Pilots are also responsible for avoiding vortices, which can almost never be seen. The technique for doing that is to allow sufficient distance from any transport or large cargo aircraft and, on approach and landing, to remain slighly above the glide path of the large aircraft in front of you, keep at least three miles separation, and land on the runway at a spot further down the runway than the large aircraft touched down (remember, vortices only occur when a wing is developing lift).

I tend to doubt FS9 simulates them. I was recently flying an ILS approach to LAS and one of Microsoft's ATC glitches occured when a B-747 was cleared right over the top of my aircraft on short final. In the real world, that would have almost certainly generated an uncontrollable upset and crash. In sim, the C-172 didn't even flutter.

Pro Member First Officer
HardLanding First Officer

Deke Slayton, the Mercury astronaut, weighs in (from his bio "Deke!")

With real big airplanes people are prone to get into problems if they get too close to them. That's how they lost the XB-70 at Edwards in 1966. Joe Walker got too close to that thing without realizing it and got caught in tip vortices and whap! He smacked right into it.

HL

Pro Member Chief Captain
tomthetank Chief Captain

Some aircraft models come with the effect of vortices

Most of the aircraft from Ifdg have this effect which is operated by hitting the "I" key(the effect comes with the d/load as a seperate folder,the contents go in to the fs9 effects folder)

Arrow

IFDG (Now closed)downloadmain.php

Pro Member Chief Captain
Jonathan (99jolegg) Chief Captain

Just a quick question...

If a heavy aircraft flew threw a cloud while there were powerful wing vortices, would another pilot be able to see it?

Wink

Pro Member Captain
John Hodges (originalgrunge) Captain

So after reading Don's answer, are we talking about Wake Turbulence here? I've been cautioned on approach on VATSIM whenever a heavy is landing in front of me to be careful of the wake turbulence (and FS9 may not simulate it, but Active Sky sure does Wink ). Just wondering about the difference in terms

Pro Member First Officer
leachus2002 First Officer

Hi Guys,

Scarily enough, after approaching LGW in a snow storm, there are the vortexes. They must be listening to me........:p

Thanks
Leachus

Pro Member Chief Captain
Tailhook Chief Captain

originalgrunge wrote:

So after reading Don's answer, are we talking about Wake Turbulence here? I've been cautioned on approach on VATSIM whenever a heavy is landing in front of me to be careful of the wake turbulence (and FS9 may not simulate it, but Active Sky sure does Wink ). Just wondering about the difference in terms

Seeing that your post is older than 12 hrs by now, I wager you'll have dug out all the info on your own by now. Maybe someone else is interested as well... this is at least a start:

Arrow http://en.wikipedia.org/wiki/Wake_turbulence

Arrow http://en.wikipedia.org/wiki/Vortex

Read

Don Wood Guest

OriginalGrunge asked: "So after reading Don's answer, are we talking about Wake Turbulence here? I've been cautioned on approach on VATSIM whenever a heavy is landing in front of me to be careful of the wake turbulence (and FS9 may not simulate it, but Active Sky sure does ). Just wondering about the difference in terms."

Stored records:
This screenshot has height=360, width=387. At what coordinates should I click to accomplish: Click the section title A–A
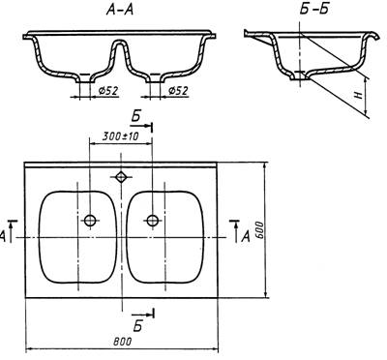point(120,11)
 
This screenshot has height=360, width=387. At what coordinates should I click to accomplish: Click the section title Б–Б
point(313,10)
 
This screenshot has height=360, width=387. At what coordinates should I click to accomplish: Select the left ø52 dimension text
point(108,92)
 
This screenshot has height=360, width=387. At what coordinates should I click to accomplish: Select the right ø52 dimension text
point(178,91)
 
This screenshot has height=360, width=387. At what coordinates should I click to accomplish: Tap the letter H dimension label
point(360,96)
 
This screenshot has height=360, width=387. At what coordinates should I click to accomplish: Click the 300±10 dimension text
point(120,136)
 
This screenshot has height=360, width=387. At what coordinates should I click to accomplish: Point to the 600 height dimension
point(260,230)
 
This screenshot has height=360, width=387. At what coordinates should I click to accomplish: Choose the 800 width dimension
point(123,342)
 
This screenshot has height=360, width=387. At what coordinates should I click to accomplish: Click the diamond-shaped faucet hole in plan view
point(121,177)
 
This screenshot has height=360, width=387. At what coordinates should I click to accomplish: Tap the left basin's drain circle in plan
point(90,221)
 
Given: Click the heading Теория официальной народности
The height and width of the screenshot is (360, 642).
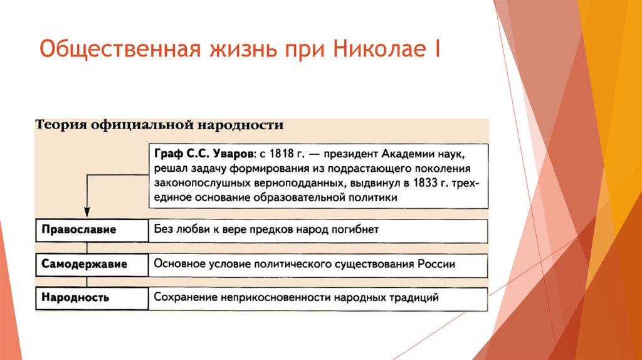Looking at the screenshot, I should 160,125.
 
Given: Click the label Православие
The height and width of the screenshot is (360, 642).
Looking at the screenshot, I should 79,230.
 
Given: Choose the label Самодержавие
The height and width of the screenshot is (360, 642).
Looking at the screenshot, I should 85,264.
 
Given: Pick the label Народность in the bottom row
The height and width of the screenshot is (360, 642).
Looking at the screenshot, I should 76,297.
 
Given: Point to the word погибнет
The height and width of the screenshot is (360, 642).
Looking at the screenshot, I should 355,230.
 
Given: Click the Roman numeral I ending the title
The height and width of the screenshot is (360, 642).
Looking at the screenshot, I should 434,49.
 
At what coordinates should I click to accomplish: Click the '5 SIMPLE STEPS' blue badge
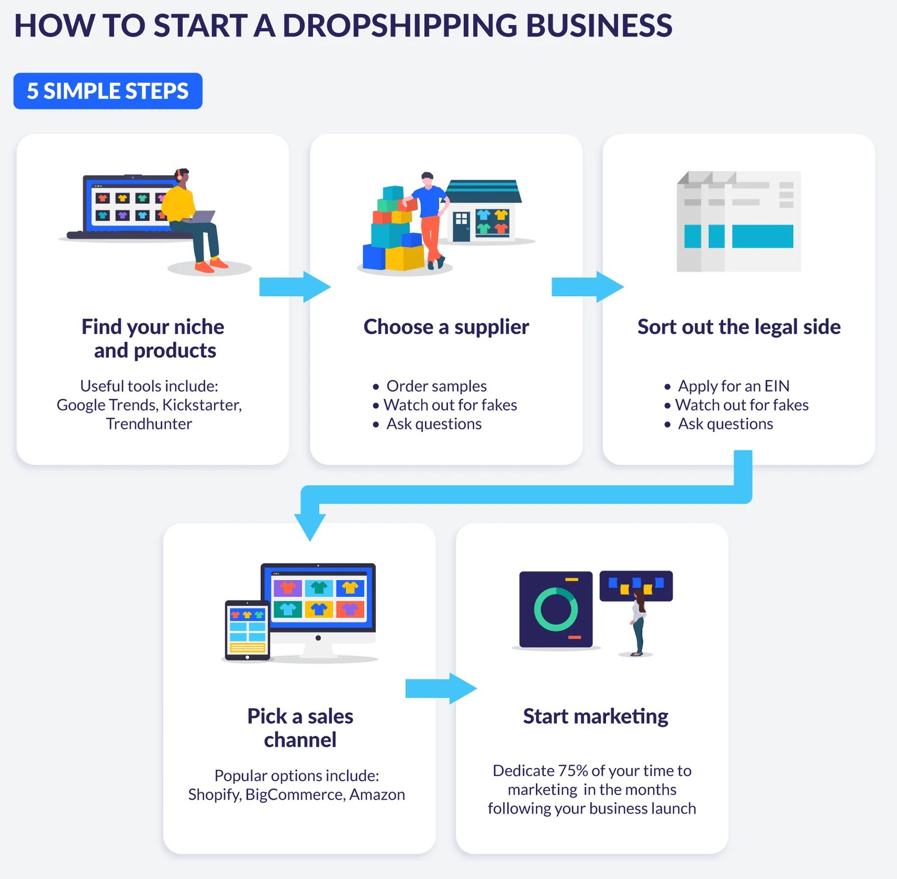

• _Exercise objective_:
For each statement, say whether the forum thread about wing vortices agrees with it (yes or no), and quote the words from the thread that settle it. 1. Wing vortices can almost never be seen. 2. On approach, a pilot should keep at least five miles behind a large aircraft. 3. The XB-70 was lost at Edwards in 1966. The stored records have nothing to do with the forum thread about wing vortices.

• _Exercise response_:
1. Yes: "Pilots are also responsible for avoiding vortices, which can almost never be seen."
2. No: "keep at least three miles separation"
3. Yes: "That's how they lost the XB-70 at Edwards in 1966."